Manual MAE calculation: 12.5


In [4]:
# using scikitlearn(recomended)
mea_sklearn = mean_absolute_error(y_true , y_pred)
print("sklearn mae calculation:" ,mea_sklearn)

sklearn mae calculation: 12.5


# Key Takeaway
MAE is best suited for regression tasks where outliers are expected, or when you need an easily interpretable error metric. However, it’s not ideal when large errors must be penalized more heavily.

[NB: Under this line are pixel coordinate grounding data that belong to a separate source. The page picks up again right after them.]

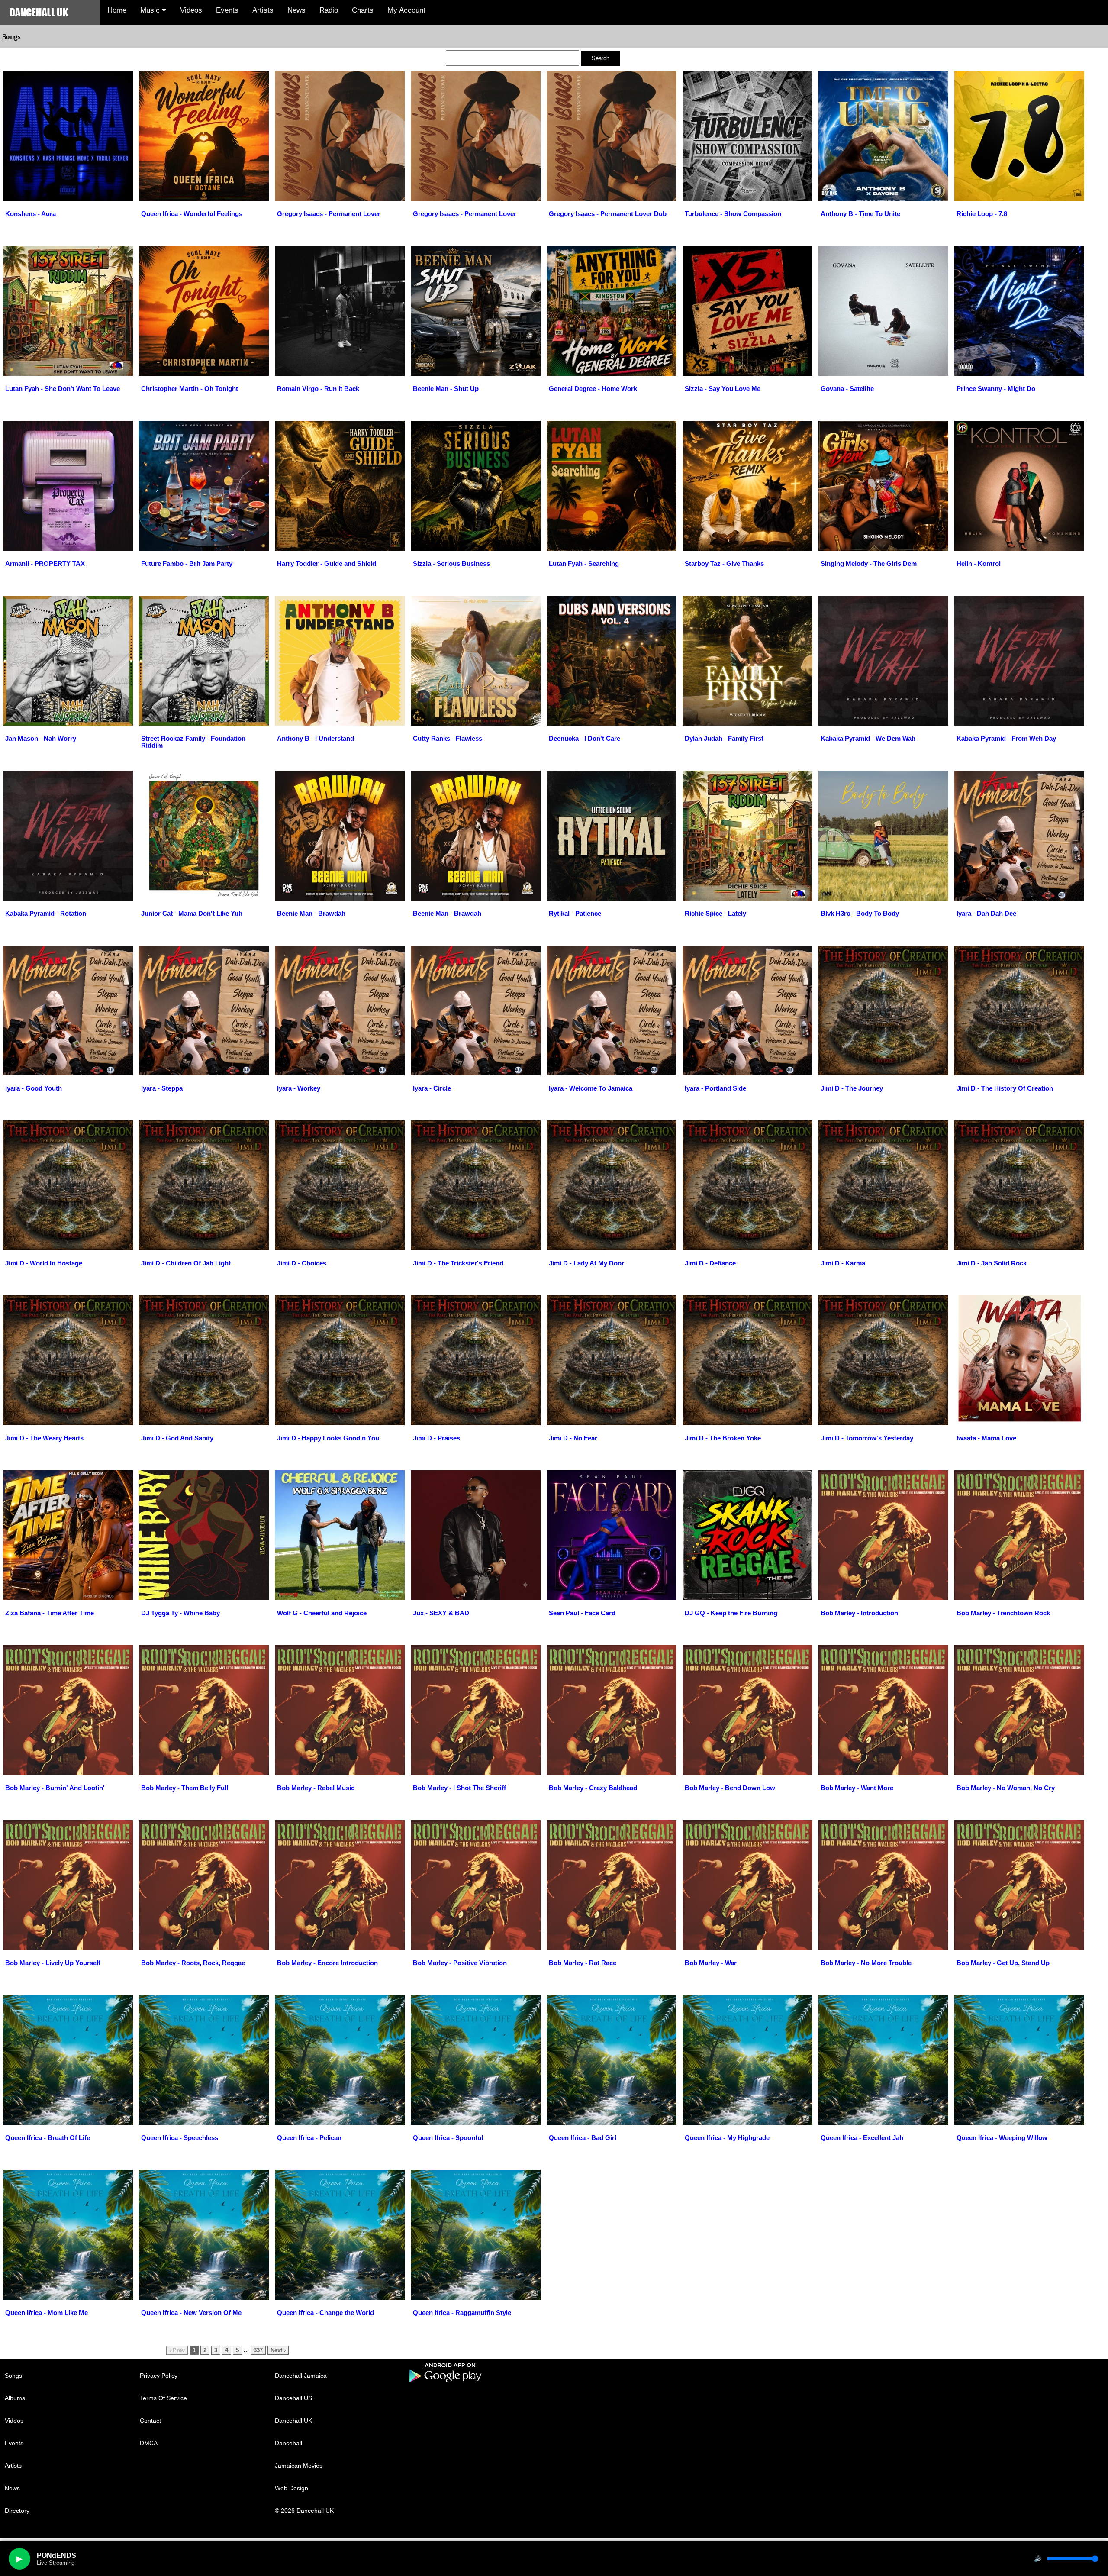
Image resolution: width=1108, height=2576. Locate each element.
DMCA (149, 2443)
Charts (363, 10)
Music (151, 10)
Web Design (291, 2488)
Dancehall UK (293, 2420)
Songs (13, 2375)
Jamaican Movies (298, 2465)
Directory (17, 2510)
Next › (278, 2350)
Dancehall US (293, 2398)
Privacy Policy (158, 2375)
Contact (150, 2420)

# mean squared error (mse)

Mean Squared Error (MSE) is a widely used loss function for regression tasks. It measures the average of the squared differences between the actual values and the predicted values.

# How Does MSE Work?
1. MSE calculates the squared difference between the predicted and actual values for each data point.

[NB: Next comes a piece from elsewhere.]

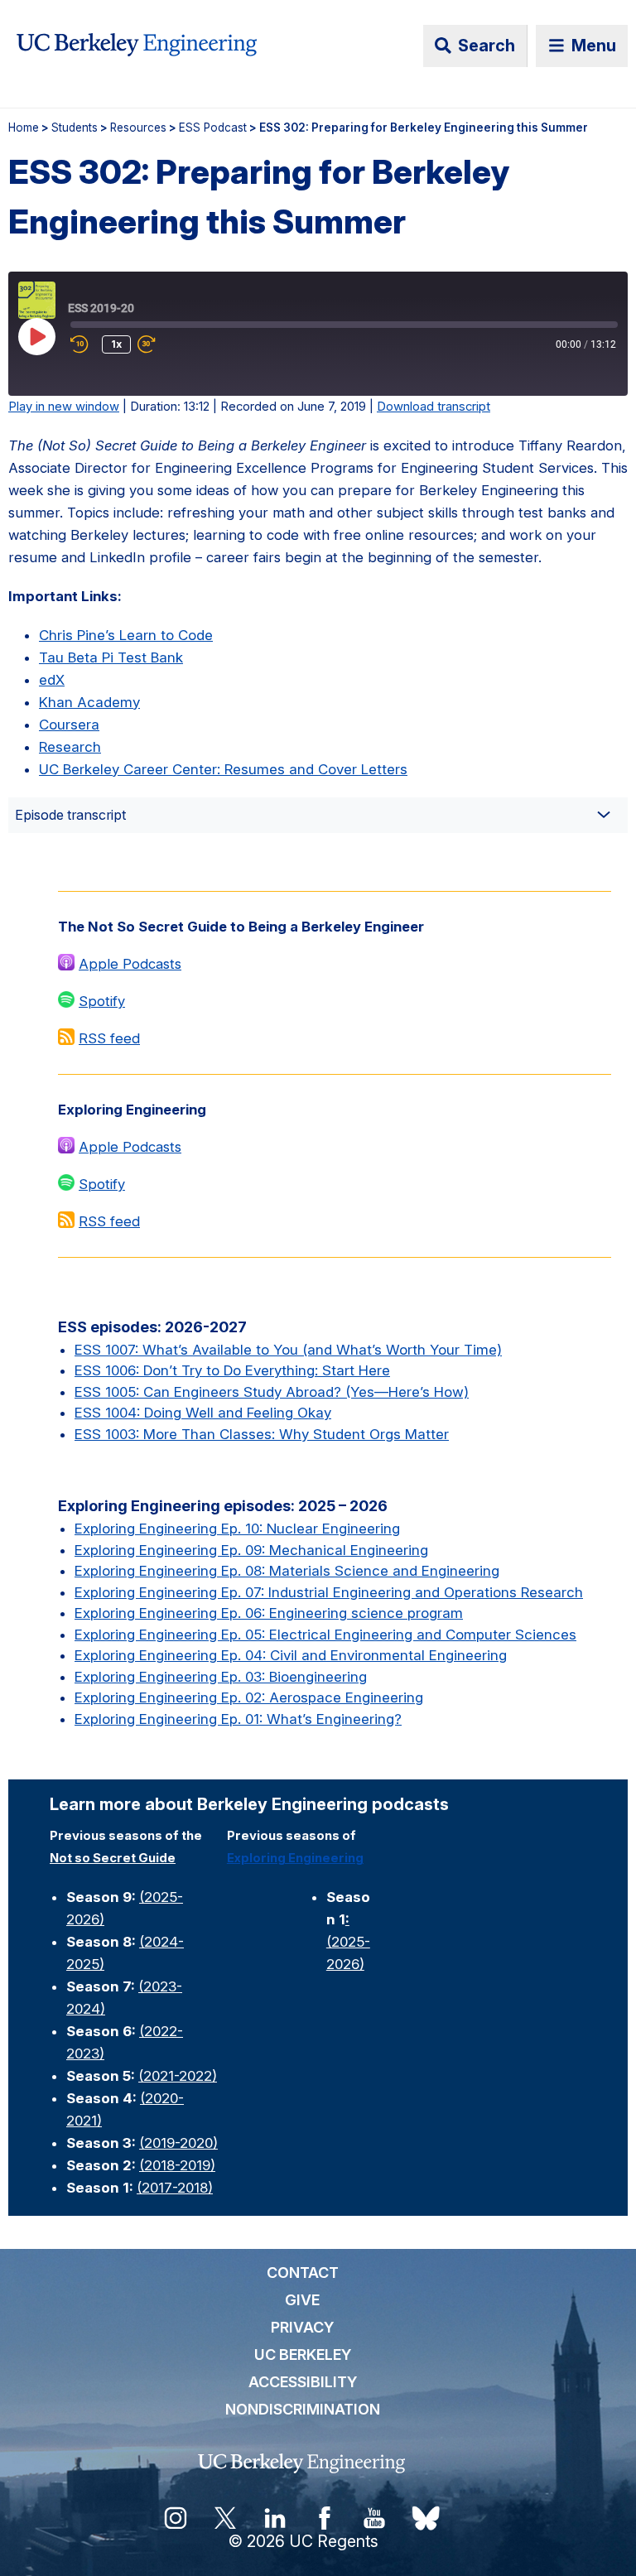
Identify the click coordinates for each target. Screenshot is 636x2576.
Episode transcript (70, 815)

2. It then averages these squared differences to compute the final error value.
3. Since errors are squared, MSE heavily penalizes larger errors — making it more sensitive to outliers than MAE.

# key characters of mse
1. ✅ Heavily Penalizes Large Errors: Because MSE squares the errors, larger deviations have a disproportionate impact on the final error.
2. ✅ Continuous and Differentiable: The MSE loss function has a smooth gradient, making it ideal for gradient descent optimizers.
3. ✅ Mathematical Simplicity: MSE's quadratic form is easy to compute and implement.



#  When to Use MSE
1. ✅ When Large Errors Need Strong Penalization: MSE is ideal when you want your model to prioritize reducing large errors.
2. ✅ In Models Using Gradient Descent: Since MSE has a smooth, continuous gradient (derivative), it behaves predictably in gradient-based optimizers like SGD or Adam.
3. ✅ For Normally Distributed Errors: MSE assumes errors are normally distributed. If this is true, MSE will provide optimal results.

# When NOT to Use MSE
1. ❌ When Outliers Are Present: MSE’s sensitivity to large errors can make your model unstable if your dataset contains outliers. In this case, MAE or Huber Loss may be better.
2. ❌ When You Need Interpretable Results: Since MSE’s output is squared, the resulting error is no longer in the same unit as the original data, making it harder to explain.
3. ❌ For Highly Imbalanced Datasets: MSE may focus too much on the larger values if the data distribution is skewed.

# code

In [7]:
from sklearn.metrics import mean_squared_error
# Actual and predicted values
y_true = np.array([100, 200, 300, 400])
y_pred = np.array([110, 190, 320, 390])

# manual calculation
mse_manuel = np.mean((y_pred-y_true)**2)
print("Manuel MSE calculation: ",mse_manuel)


#using scikit-learn
mse_sklearn = mean_squared_error(y_true , y_pred)
print("scikit mse calculations: " , mse_sklearn)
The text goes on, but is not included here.